As an increasing number of young people utilize the internet for virtual learning, parents should be hyper-sensitive to virtual dangers lurking daily.
Do you know who your kids are communicating with? Do you know what they are seeing on social media?
Let me give you a few reasons why you should pay attention:
Fatal Social Media Challenge
A 15-year-old girl in Oklahoma City has died following a new social media challenge called the “Benadryl Challenge”. Basically, the challenge encourages you to take over a dozen or more doses of the medication in order to hallucinate. In this case, the end result was tragic.
In addition, it was reported that several teens in Texas were hospitalized after participating in the challenge in May.
Unfortunately, the problem with social media challenges is that the message can be spread by a multitude of users millions of times.
Recently, a four-day undercover operation in Ohio led authorities to 27 men who were arrested for attempting to sexually abuse children. According to law enforcement, the men, who range from 21 to 61 years of age, were sending sexually explicit messages to undercover officers posing as children. The men were taken into custody when they arrived at a vacant house where they believed they would engage in sexual activity with purported children.
Here in Mississippi, Attorney General Lynn Fitch recently announced the sentencing of three men on child exploitation charges. The cases originated after investigators discovered that in one case, the individuals uploaded sexual abuse images to an email account, and in two other cases images were uploaded to a cloud storage account. Using several techniques, investigators were able to identify the suspects who later admitted ownership of the devices. The men were from Lowndes and Forrest counties.
In New Jersey, 21 individuals have been charged with sexually exploiting children online. The 19 men, one woman, and one juvenile male were arrested in “Operation Screen Capture,” a collaborative operation launched in response to a dramatic increase in reports of potential threats to children from online predators during the COVID pandemic.

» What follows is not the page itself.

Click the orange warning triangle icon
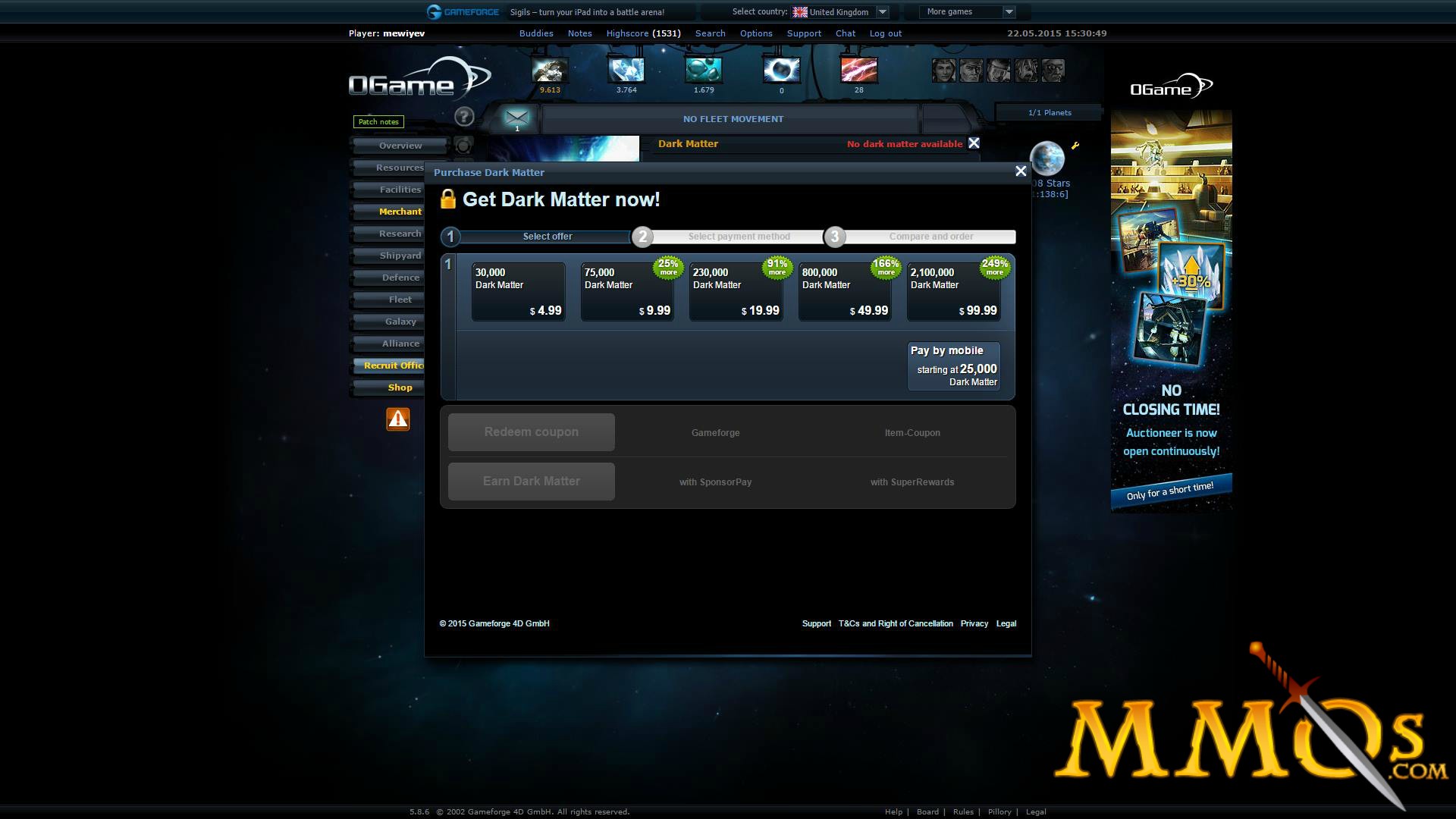Image resolution: width=1456 pixels, height=819 pixels. (398, 419)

Trust me, there are more stories like these than you could ever imagine, and it’s frightening.
According to the FBI, the internet, for all of its benefits, also gives criminals and predators an easy way to reach young people. Crimes against children begin when an adult:
- Forges a relationship with a young victim online and then later arranges to meet and abuse the child; or
- Coerces a child into producing sexually explicit images or videos through manipulation, gifts, or threats—a crime called sextortion.
What can you do?
The FBI states that the most important advice for parents is to have open and ongoing conversations about safe and appropriate online behavior. Other advice to consider:
- Educate yourself about the websites, software, games, and apps that your child uses.
- Check their social media and gaming profiles and posts. Have conversations about what is appropriate to say or share.
- Explain to your kids that once images or comments are posted online they can be shared with anyone and never truly disappear.
- Make sure your kids use privacy settings to restrict access to their online profiles.
- Tell your children to be extremely wary when communicating with anyone online who they do not know in real life.
- Encourage kids to choose appropriate screen names and to create strong passwords.
- Make it a rule with your kids that they can’t arrange to meet up with someone they met online without your knowledge and supervision.
- Stress to your children that making any kind of threat online—even if they think it’s a joke—is a crime.
- Report any inappropriate contact between an adult and your child to law enforcement immediately. Notify the site they were using, too.